During the interval period of the Treta and Dwapara yugas, an angry sage Parusurama slaughtered the royal tribe twenty-one times. He created five ponds with their blood and offered oblations of blood to his forefathers. The area around these ponds is called Samantapanchaka.

An Akshauhini consists of 21,870 chariots, 21,870 elephants, 65,610 horses, and 1,09,350 infantry. There were 18 Akshauhinis of Kaurava and Pandava army at Kurukshetra, In the battle that continued for 18 days, all that army was killed. Dhristadyumna acted as the commander-in-chief of the Pandava army.

For the Kauravas, Bhishma was the chief for ten days, Drona for five days, Karna for 2 days, and Salya for half a day. The fight with clubs between Duryodhana and Bhima took place for half a day. During the same night, Aswatthama butchered the five sons of Pandavas, Dhrishtadyumna, Sikhandin, and the remaining army of the Pandavas. All this was told in the 18 Parvas and 100 Upaparvas.

Harivamsa is considered the epilogue of the Mahabharata. It is also called ‘Khilapurana’. The count of 100 Upaparvas is done by adding this text also. One who is well versed in the Vedas and the Vedangas, but does not know the epic is not a scholar. After listening to this great story, one will never take an interest in listening to any other story.

Just as a body can not survive without food, a story cannot exist without being based on the Mahabharata. For one who recites or listens to from others the Mahabharata, there is no need to take a dip in the Pushkara. One acquires merit equal to donating one hundred golden-horned cattle to a Vedic scholar, just by listening to this story.

3. Paushya Parva

This Parva contains one chapter and 188 verses. This Parva tells in detail the greatness of service to a teacher. The serpent sacrifice, which forms the seed of the Mahabharata story, is also described in this section only.

Janamejaya, the son of Parikshit, was performing a long Satra sacrifice along with his brothers. When the celestial dog Saurameya came there, Janamejaya’s brothers beat it. The whimpering dog went to its mother and told her what had happened.

Anguished at the suffering of her puppy, Surama approached them and chided them for beating her innocent child. She cursed them to face an unexpected scare. (This was the first curse in the Bharata.) Janamejaya felt dejected because of that curse.

After the sacrifice was over, in order to absolve themselves of the sin that resulted in a curse, he engaged Somasravas, the son of sage Srutasravas as his priest. He and his brothers started to act on the advice of their priest.

During those days there was a famous sage named Ayoda Dhaumya. He had three disciples in Aruni, Upamanyu, and Veda. The teacher, who was a hard taskmaster used to test his disciples in a hard way. And he would bless them if they passed his trials.

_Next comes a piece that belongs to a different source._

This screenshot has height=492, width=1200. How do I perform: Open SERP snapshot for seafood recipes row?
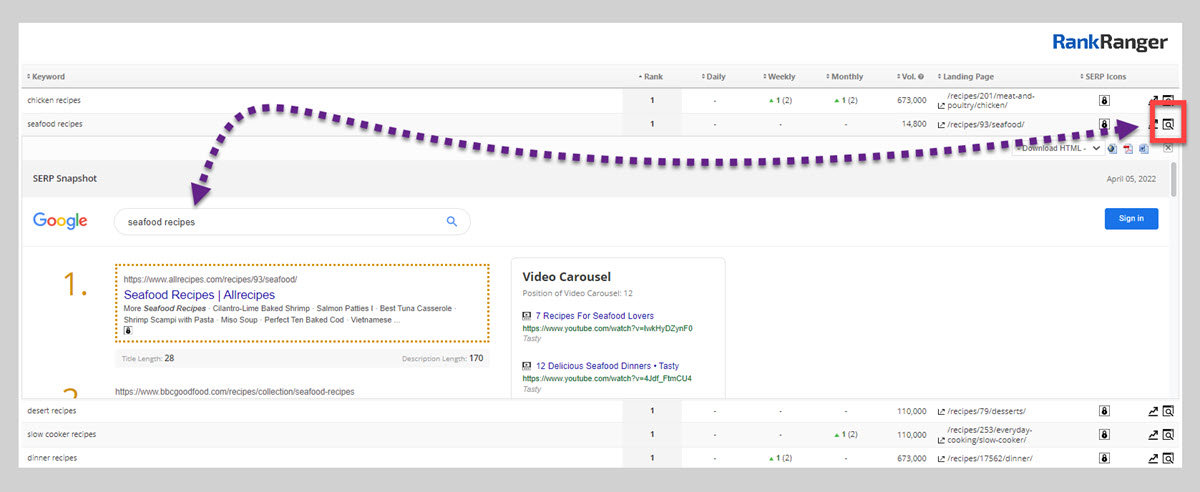point(1167,125)
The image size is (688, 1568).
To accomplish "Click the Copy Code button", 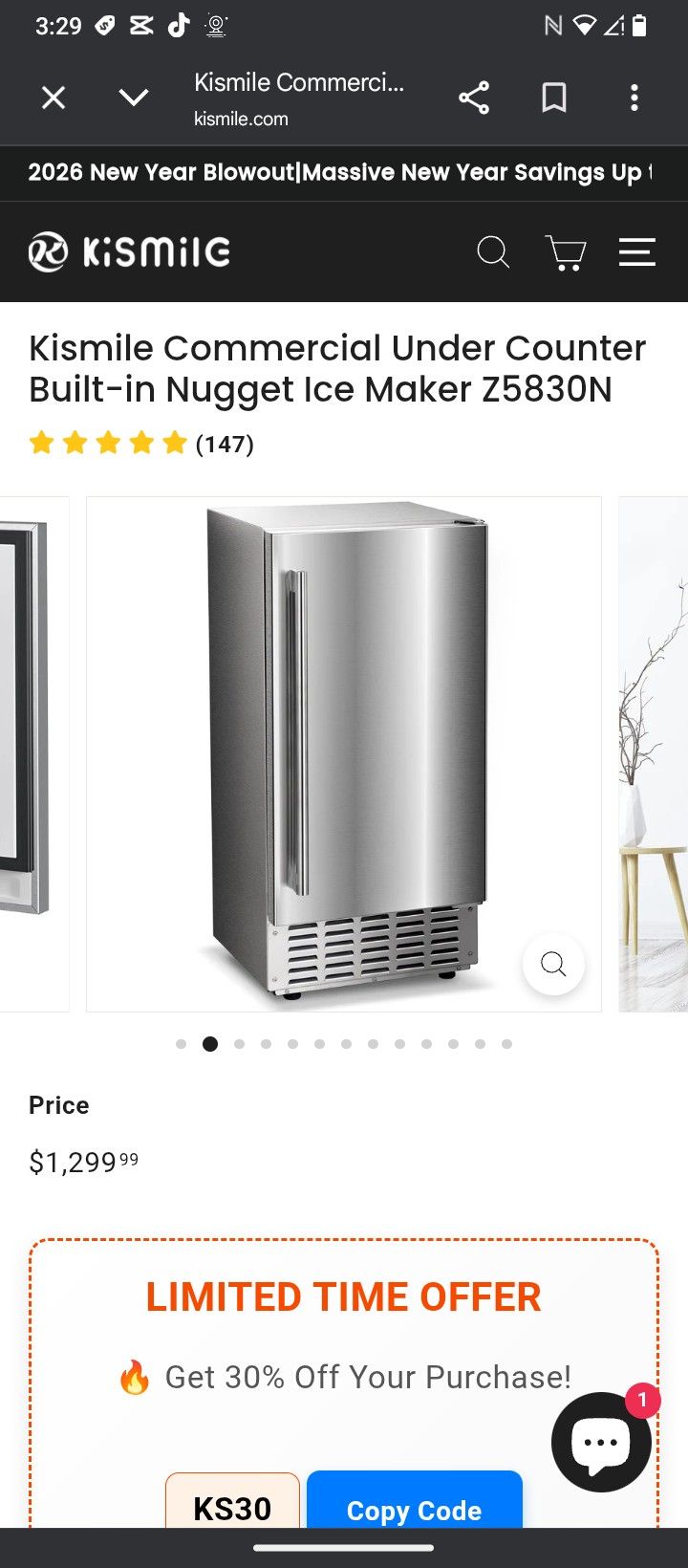I will coord(415,1501).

He tested Aruni by asking him to repair the breached field and blessed him when the latter accomplished it. Dhaumya asked his second disciple Upamanyu to tend the cattle and put some conditions on the latter’s begging for alms. The boy lost his sight while adhering to those rules.

Then the teacher graced him by making him invoke the twin gods Aswins. Veda also passed his master’s tests and was blessed by him.

Later Veda acquired three disciples. He was familiar with the hardships faced by a resident scholar in his preceptor’s abode. His disciple Uttanka received the blessings of a teacher by conducting himself in a righteous manner. Having completed his studies, Uttanka expressed his desire of offering Gurudakshina to his teacher.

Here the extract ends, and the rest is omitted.